By Anna Rascouet and Wes Goodman

Nov. 24 (Bloomberg) -- Treasuries were little changed as stocks fell around the world and investors speculated a report will show U.S. growth is slow enough to keep the Federal Reserve from raising interest rates.

Bill Gross, who runs the world’s biggest bond fund at Pacific Investment Management Co., increased government-related securities to 63 percent of assets in October, the most since July 2004. The U.S. is scheduled to sell a record $42 billion of five-year notes today, after yesterday’s two-year auction drew the lowest yield ever. The Fed will publish minutes from its November meeting, when it specified rates will stay unchanged as long as inflation expectations are stable.

“Today’s U.S. data could underpin speculation that the Fed will not reverse monetary policy until later next year,” Ulrich Wortberg, a fixed-income strategist at Helaba Landesbank Hessen- Thueringen in Frankfurt wrote in a note today. “Rate hike speculation will be suppressed.”

The 10-year note yield traded at 3.35 percent at 7:20 a.m. in New York, according to BGCantor Market Data. The 3.375 percent security maturing in November 2019 was at 100 7/32.

The MSCI World Index of shares fell 0.2 percent.

The U.S. economy expanded at an annual rate of 2.8 percent in the third quarter, versus the 3.5 percent pace reported Oct. 29, according to the median forecast in a Bloomberg News survey. The Commerce Department report releases the data today. A separate report today may show consumer confidence slipped this month.

‘Perhaps Later’

Charles Evans, president of the Fed Bank of Chicago, told the Financial Times yesterday that U.S. interest rates may stay near zero until “late 2010, perhaps later in terms of 2011.”

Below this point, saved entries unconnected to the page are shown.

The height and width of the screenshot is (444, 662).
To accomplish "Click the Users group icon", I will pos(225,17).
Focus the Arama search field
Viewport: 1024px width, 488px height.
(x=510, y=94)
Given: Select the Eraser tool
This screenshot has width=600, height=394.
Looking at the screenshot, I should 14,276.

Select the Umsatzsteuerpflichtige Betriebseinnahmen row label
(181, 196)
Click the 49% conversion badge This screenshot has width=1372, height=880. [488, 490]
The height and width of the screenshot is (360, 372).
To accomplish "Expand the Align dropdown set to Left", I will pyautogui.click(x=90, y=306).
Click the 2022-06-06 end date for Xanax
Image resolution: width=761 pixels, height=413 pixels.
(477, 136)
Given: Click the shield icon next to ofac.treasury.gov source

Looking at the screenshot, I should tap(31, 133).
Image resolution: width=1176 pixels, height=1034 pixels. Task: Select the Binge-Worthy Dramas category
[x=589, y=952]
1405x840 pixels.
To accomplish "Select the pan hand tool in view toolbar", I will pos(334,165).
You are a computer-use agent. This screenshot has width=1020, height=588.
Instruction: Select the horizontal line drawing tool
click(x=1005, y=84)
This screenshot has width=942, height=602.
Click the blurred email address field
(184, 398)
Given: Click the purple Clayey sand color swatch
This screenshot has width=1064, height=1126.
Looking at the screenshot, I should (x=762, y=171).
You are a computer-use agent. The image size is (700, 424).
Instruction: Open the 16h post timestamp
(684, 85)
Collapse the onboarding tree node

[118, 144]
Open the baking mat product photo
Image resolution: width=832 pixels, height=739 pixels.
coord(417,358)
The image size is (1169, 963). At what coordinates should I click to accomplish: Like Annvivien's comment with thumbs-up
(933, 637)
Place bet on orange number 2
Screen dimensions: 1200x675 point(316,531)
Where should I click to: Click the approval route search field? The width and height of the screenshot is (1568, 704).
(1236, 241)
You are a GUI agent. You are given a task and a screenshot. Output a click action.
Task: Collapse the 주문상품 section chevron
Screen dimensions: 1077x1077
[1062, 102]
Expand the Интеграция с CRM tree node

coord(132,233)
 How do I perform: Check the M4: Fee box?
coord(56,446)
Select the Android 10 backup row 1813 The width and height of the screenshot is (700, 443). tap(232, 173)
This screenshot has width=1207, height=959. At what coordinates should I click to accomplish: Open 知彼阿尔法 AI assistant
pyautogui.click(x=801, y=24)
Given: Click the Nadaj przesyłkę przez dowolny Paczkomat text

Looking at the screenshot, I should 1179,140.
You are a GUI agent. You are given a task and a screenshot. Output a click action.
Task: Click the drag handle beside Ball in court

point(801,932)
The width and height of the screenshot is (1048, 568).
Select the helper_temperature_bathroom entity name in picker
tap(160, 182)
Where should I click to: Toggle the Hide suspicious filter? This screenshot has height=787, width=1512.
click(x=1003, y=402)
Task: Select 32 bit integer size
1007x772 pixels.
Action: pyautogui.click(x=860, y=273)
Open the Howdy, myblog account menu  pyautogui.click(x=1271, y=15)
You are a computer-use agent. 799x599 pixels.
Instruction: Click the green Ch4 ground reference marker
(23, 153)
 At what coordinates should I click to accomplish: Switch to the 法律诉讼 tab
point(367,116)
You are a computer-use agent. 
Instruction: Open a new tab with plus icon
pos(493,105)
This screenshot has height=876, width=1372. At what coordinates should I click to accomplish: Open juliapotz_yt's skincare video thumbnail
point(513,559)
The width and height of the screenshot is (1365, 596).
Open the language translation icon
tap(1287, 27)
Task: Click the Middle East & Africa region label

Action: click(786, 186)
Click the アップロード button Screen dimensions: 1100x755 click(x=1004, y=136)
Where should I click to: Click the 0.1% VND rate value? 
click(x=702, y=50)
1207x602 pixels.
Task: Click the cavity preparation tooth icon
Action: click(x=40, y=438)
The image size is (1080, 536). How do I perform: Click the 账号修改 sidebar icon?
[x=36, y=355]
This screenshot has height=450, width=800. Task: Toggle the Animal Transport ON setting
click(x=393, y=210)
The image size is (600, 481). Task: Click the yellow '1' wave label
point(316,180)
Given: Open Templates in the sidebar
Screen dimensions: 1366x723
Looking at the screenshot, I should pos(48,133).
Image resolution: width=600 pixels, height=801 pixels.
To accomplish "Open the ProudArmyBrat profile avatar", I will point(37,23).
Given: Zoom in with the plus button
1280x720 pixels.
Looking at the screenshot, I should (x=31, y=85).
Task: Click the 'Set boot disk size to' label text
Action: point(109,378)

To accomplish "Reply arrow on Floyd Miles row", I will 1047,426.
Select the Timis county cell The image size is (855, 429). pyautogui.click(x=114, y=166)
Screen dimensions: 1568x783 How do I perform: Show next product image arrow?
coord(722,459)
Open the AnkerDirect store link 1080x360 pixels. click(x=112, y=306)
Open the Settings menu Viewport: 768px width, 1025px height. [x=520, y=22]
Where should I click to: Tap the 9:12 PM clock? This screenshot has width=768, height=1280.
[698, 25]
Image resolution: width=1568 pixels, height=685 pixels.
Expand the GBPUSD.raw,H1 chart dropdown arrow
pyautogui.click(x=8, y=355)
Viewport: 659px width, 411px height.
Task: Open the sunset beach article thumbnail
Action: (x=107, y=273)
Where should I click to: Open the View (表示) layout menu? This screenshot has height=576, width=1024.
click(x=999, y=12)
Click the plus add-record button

Gross boosted his $192.6 billion Total Return Fund’s investment in Treasuries, so-called agency debt and other U.S. government-linked bonds from 48 percent of assets in September. He reduced his position in mortgages to the smallest since May 2004, according to Pimco’s Web site yesterday.

The five-year notes scheduled for sale today yielded 2.21 percent in pre-auction trading, versus 2.388 percent at the last sale on Oct. 28. Investors bid for 2.63 times the amount of debt offered last month, the most in two years.

Indirect bidders, the category of investors that includes foreign central banks, purchased 54.8 percent of the notes. The average for the past 10 sales is 44.4 percent.

Five-year notes have returned 0.3 percent in 2009, versus a 2 percent decline for the whole Treasury market, according to Merrill Lynch.

The U.S. auctioned $44 billion of two-year debt yesterday at 0.802 percent. The Treasury will finish this week’s sales with $32 billion of seven-year securities tomorrow.

Unsustainable Yields

Signs of improvement in the U.S. housing market, the source of the global recession, are prompting concern that demand for the relative safety of government securities will wane just as the U.S. sells unprecedented amounts of debt. Home prices in 20 U.S. cities fell in September at the slowest pace in almost two years, economists said before a private report today.

Benchmark 10-year yields will climb to 3.56 percent by year-end, according to a Bloomberg survey of banks and securities companies, with the most recent forecasts given the heaviest weightings.

Investors should bet against two-year notes, JPMorgan Chase & Co. said Nov. 20. The company is one of the 18 primary dealers required to bid at the government auctions.

“We view front-end yields as unsustainable near current levels,” wrote JPMorgan fixed-income analysts, led by Srini Ramaswamy in New York. “We remain bearish” on Treasuries, the analysts wrote.

Headed for Loss

Government securities are headed for a loss in 2009, even after accounting for a winning month in November, as the economy began growing following a yearlong contraction.

U.S. corporate bond sales reached an annual record of $1.171 trillion as borrowers took advantage of low interest rates.

Sales of investment-grade and high-yield, high-risk debt compare with the more than $1.167 trillion that companies sold in all of 2007, the previous record, according to data compiled by Bloomberg.